• List of tasks:
**1)** According to the passage on the 2008 election, what popular-vote penalty does a party face after holding the White House for 8 years or longer?
**2)** Update the passage on the 2008 election, starting at "Political Strategy for" and ending at "in either direction.)", by writing that stretch out again with "Massachusetts liberal" changed to "Northeastern liberal".

• Source passage:
Political Strategy for a Permanent Democratic Majority

2008 and the Time for a Change Factor

By Alan Abramowitz
Democrats can’t win by mobilizing the base alone–they need a candidate and a message with broader, at least slightly broader, appeal. Still, Kerry did not do badly for a Massachusetts liberal. This was no 1984 or even 1988. Only a 3 point margin in the popular vote and with another 150,000 votes in Ohio, Kerry would have won the electoral vote. (That’s kind of a scary thought though. The electoral college could really misfire pretty badly, much worse than in 2000, and in either direction.)
2008 really should be a better chance for Dems to win the White House if we have a strong candidate and a strong message. Here’s why–the time for change factor kicks in for us. And it’s pretty big. Since WW II there have been 7 presidential elections in which a party had held the White House for just one term. The incumbent party’s candidate won 6 out of 7 (only Carter lost) with an average popular vote margin of 11.6 percent. There have been 8 elections in which a party had held the White House for two terms or more. The incumbent party’s candidate won only 2 and lost 6 with an average popular vote margin of -0.9 percent. This pattern goes all the way back to the beginning of the 20th century and the “time for change” factor has a significant effect on the outcomes of presidential elections even when you control for the incumbent president’s popularity and the state of the economy–there is about a 5 point penalty if you’ve held the White House for 8 years or longer. Add that 5 points to Kerry’s 2004 total, and you win easily.

• Raw data:
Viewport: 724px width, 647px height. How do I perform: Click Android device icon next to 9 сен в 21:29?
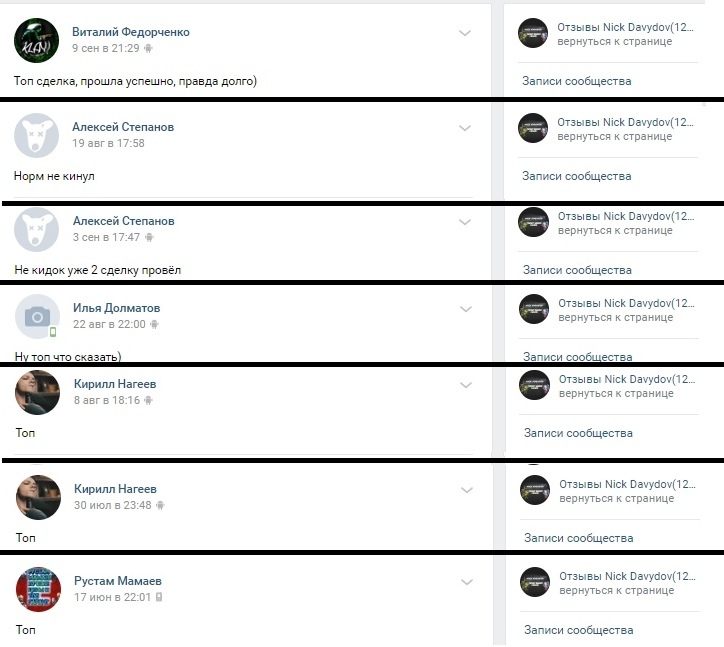pos(148,48)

• Results:
**1)** About 5 points.

**2)**
Political Strategy for a Permanent Democratic Majority

2008 and the Time for a Change Factor

By Alan Abramowitz
Democrats can’t win by mobilizing the base alone–they need a candidate and a message with broader, at least slightly broader, appeal. Still, Kerry did not do badly for a Northeastern liberal. This was no 1984 or even 1988. Only a 3 point margin in the popular vote and with another 150,000 votes in Ohio, Kerry would have won the electoral vote. (That’s kind of a scary thought though. The electoral college could really misfire pretty badly, much worse than in 2000, and in either direction.)